» Texto para revisão:
_ _ _ _ _ _ _

A criança em seu mundo
Crédito da foto: Karen González Opas / OMS Colômbia
"A vida educa. Mas a vida que educa não é uma questão de palavras e sim de ação. É atividade!" (Johann Heirich Pestalozzi)
A Paralisia Cerebral Infantil (PCI) é bastante comum. Nada a ver com a poliomielite. Costuma aparecer como sequela de anóxia (falta de oxigênio) cerebral durante a gestação, parto e doenças do encéfalo. Certamente você conhece um ou mais portadores dessa patologia: crianças com subdesenvolvimento do sistema neuro-motor, nos mais variados graus.
Nos casos mais leves, a inteligência é normal; apenas incoordenação motora os torna desajeitados. Nos casos extremos, nenhuma habilidade. Dependem totalmente de cuidados, como vegetais com alma.
Um dos problemas da criança pobre é viver em ambiente pobre de estímulos sensoriais. Menino, 7 anos, foi internado com diagnóstico de PCI. Não falava nem parecia ouvir ou enxergar. Não se movimentava. Além da imobilidade, apresentava grave defeito na coluna, dobrada em ângulo acentuado. A triagem não teve dúvidas em interná-lo entre os graves.
A equipe multiprofissional (medicina, enfermagem, fisioterapia, assistência social) observou algo diferente naquela PCI. Discutiram o caso e optaram por um programa de estimulação intensa. Ao fim de alguns meses, respondendo à estimulação, o menino começou a movimentar-se, falar, ouvir, estabelecer contacto com o ambiente.

_ _ _ _ _ _ _

» Material fornecido:
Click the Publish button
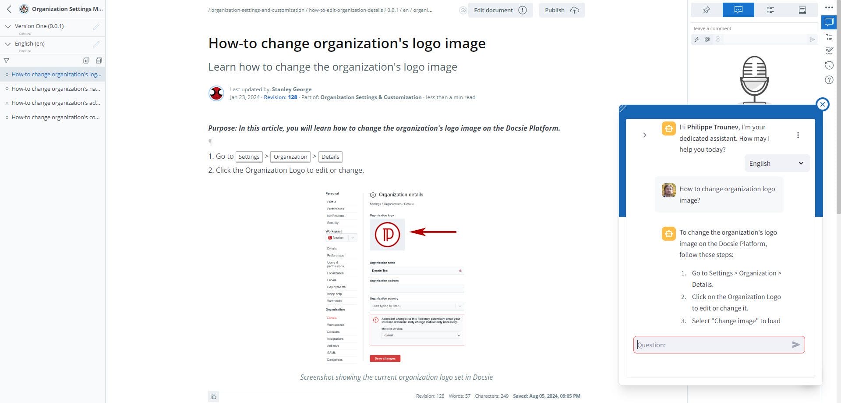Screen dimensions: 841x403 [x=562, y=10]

_ _ _ _ _ _ _

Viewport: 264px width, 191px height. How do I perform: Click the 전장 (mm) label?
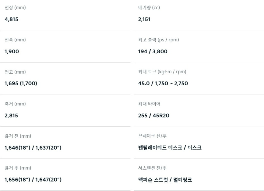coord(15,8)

_ _ _ _ _ _ _

» Exercício 1: Transcreva o trecho do texto sobre paralisia cerebral infantil que começa nas palavras "A Paralisia Cerebral" e termina depois de "mais variados graus.".
» Exercício 2: Segundo o texto sobre paralisia cerebral infantil, quais áreas compunham a equipe multiprofissional que atendeu o menino?
» Exercício 3: Dê continuidade ao texto sobre paralisia cerebral infantil a partir do ponto em que ele termina.
As linhas não são necessárias para nada do que se pede.

» Resposta 1:
A Paralisia Cerebral Infantil (PCI) é bastante comum. Nada a ver com a poliomielite. Costuma aparecer como sequela de anóxia (falta de oxigênio) cerebral durante a gestação, parto e doenças do encéfalo. Certamente você conhece um ou mais portadores dessa patologia: crianças com subdesenvolvimento do sistema neuro-motor, nos mais variados graus.

» Resposta 2: Medicina, enfermagem, fisioterapia e assistência social.

» Resposta 3:
Assistentes sociais ajudaram a esclarecer a gênese. Mãe solteira, favelada, muito cedo foi obrigada a deixá-lo no barraco, sob cuidados da avó. Saía antes de o sol nascer e voltava sol posto, extenuada, do trabalho de faxineira. Por berço, caixote de querosene. A avó mantinha-o limpo, seco, alimentado com mamadeira.
De extrema ignorância, não falava com a criança, nem a tirava do improvisado berço. A mãe, por sua vez, cansada, pouco lidava com ele. O menino foi crescendo; logo, ficou maior que o caixote. Daí a deformidade.
Da falta de estímulos, aparente paralisia cerebral. A morte da avó cuidadora gerou necessidade da internação. O programa de estimulação trouxe aquela criança à idade mental quase equivalente à cronológica. Chegou a ser alfabetizada. Para a deformidade óssea não houve solução.
A velha Pediatria recomendava que bebês deveriam ser “deixados em paz”. Adultos não deveriam amolá-los com afagos, balanços, “bilus-bilus” e quejandos. Banhado, trocado e alimentado deveria ser deixado no berço para o sono tranquilo. Aos chorões, microdoses de luminal e quarto escuro; não deveriam ser atendidos em seu choro, até se renderem ao ciclo adequado de vigília-sono-vigília.
Nada mais equivocado. O bebê manuseado, estimulado, massageado, em contacto com o meio ambiente desenvolve-se mais rapidamente e melhor. Todos os cinco sentidos precisam ser usados.
Vida moderna, subespecialidades, trabalho materno, violência e outros fatores, acabaram com o pediatra de família e chamados domiciliares. Cada vez mais, o médico desconhece a família e o ambiente em que vive seu paciente.
Lembro-me de garoto, dois anos, doente de “bronquite” e atraso no falar e no andar. O médico que o assistia havia recomendado consulta a neuropediatra.
Chamado ao domicílio, na conversa com os pais, consegui decifrar a charada. O jovem casal (afogado entre estudos e empregos) revezava-se no atendimento ao primogênito, no pouco ensolarado e diminuto apartamento em que viviam.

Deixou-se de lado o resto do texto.